• **DESCRIPTION OF THE TASK**: Every line of the data that includes "trattamento" should be copied out.

• **PROVIDED DATA**:
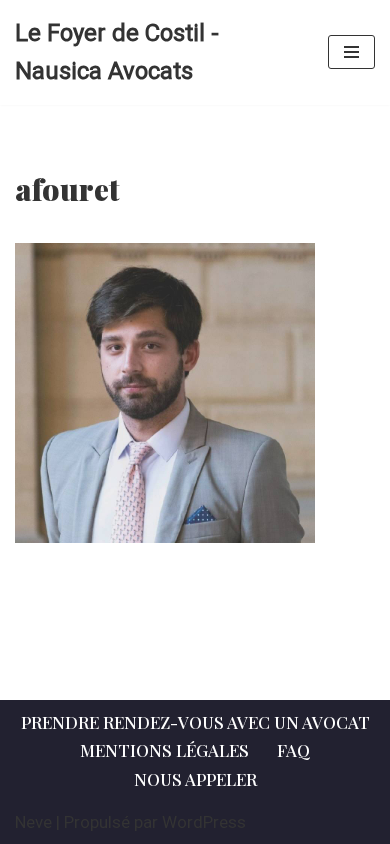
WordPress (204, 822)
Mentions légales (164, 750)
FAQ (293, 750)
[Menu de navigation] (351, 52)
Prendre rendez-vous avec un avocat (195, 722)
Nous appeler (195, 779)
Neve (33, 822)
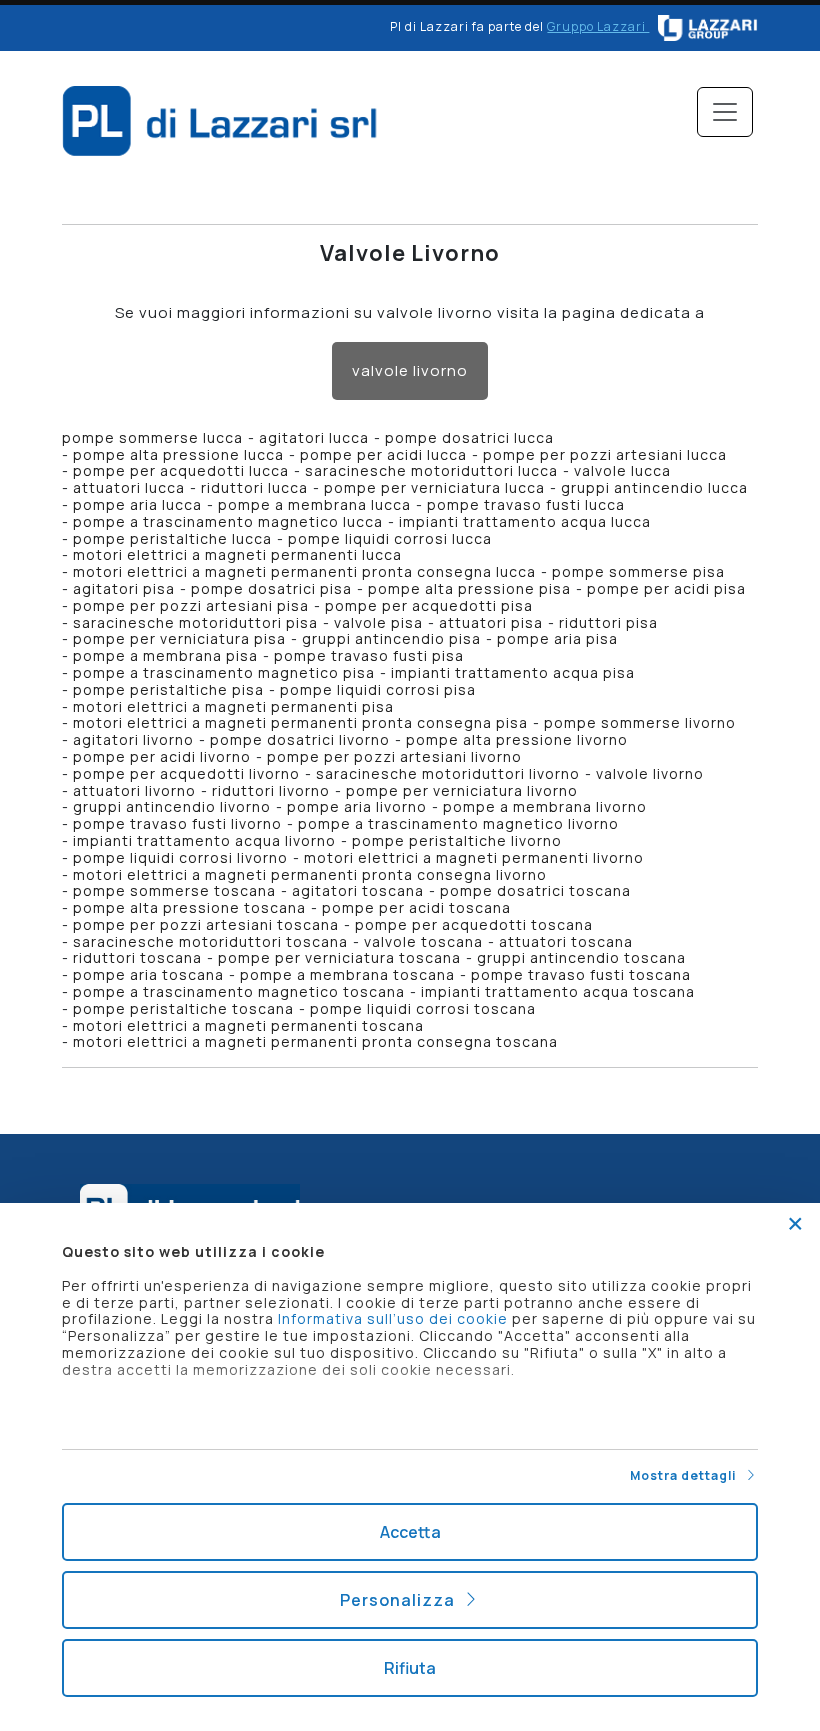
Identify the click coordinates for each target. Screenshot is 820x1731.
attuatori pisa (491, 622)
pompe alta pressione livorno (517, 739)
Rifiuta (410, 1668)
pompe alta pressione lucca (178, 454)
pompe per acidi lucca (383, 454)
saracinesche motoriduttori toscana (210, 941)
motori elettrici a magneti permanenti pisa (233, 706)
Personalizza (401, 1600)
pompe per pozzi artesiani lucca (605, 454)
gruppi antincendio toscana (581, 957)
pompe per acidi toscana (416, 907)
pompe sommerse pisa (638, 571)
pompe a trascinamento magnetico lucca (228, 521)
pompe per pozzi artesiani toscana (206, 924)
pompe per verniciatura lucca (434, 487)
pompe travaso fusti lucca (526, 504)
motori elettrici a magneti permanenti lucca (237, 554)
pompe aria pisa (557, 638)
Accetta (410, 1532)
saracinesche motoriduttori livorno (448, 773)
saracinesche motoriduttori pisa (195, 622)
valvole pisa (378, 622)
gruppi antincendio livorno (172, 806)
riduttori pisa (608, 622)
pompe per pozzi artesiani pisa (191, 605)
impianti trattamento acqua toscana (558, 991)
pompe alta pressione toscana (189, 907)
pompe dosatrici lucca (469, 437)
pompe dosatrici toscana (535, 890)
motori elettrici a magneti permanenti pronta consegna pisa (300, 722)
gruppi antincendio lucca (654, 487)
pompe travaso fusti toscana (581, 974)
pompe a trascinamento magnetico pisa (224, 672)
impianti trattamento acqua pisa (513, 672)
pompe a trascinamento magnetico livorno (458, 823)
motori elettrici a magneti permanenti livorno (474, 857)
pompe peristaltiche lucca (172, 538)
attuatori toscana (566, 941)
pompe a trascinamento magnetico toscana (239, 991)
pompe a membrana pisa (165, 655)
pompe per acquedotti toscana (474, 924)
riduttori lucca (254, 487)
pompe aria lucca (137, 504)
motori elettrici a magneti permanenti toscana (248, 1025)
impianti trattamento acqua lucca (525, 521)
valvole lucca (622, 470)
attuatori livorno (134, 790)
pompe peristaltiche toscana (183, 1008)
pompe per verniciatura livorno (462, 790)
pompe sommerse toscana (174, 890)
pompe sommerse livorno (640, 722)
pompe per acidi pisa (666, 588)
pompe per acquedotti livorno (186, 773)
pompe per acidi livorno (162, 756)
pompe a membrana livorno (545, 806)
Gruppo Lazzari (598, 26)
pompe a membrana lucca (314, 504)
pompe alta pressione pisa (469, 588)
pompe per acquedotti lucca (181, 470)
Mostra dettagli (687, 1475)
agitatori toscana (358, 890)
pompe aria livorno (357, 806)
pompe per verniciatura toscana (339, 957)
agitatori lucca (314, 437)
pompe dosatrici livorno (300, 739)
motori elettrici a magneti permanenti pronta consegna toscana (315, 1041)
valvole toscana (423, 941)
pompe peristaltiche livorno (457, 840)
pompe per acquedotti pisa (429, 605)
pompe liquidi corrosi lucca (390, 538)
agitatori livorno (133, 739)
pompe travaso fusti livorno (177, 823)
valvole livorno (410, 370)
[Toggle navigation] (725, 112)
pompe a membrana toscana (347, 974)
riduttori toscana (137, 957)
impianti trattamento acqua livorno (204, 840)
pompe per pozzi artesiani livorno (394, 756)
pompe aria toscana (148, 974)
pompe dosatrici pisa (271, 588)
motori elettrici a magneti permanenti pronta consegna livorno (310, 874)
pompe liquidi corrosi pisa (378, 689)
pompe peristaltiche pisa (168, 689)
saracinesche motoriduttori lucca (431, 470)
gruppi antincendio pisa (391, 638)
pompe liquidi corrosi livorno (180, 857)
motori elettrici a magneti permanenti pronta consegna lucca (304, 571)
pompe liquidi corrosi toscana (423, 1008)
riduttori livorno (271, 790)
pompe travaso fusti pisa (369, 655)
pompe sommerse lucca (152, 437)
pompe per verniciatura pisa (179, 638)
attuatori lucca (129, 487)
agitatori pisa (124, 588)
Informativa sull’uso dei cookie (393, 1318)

• **SOLUTION BELOW**:
impianti trattamento acqua toscana (558, 991)
impianti trattamento acqua pisa (513, 672)
impianti trattamento acqua lucca (525, 521)
impianti trattamento acqua livorno (204, 840)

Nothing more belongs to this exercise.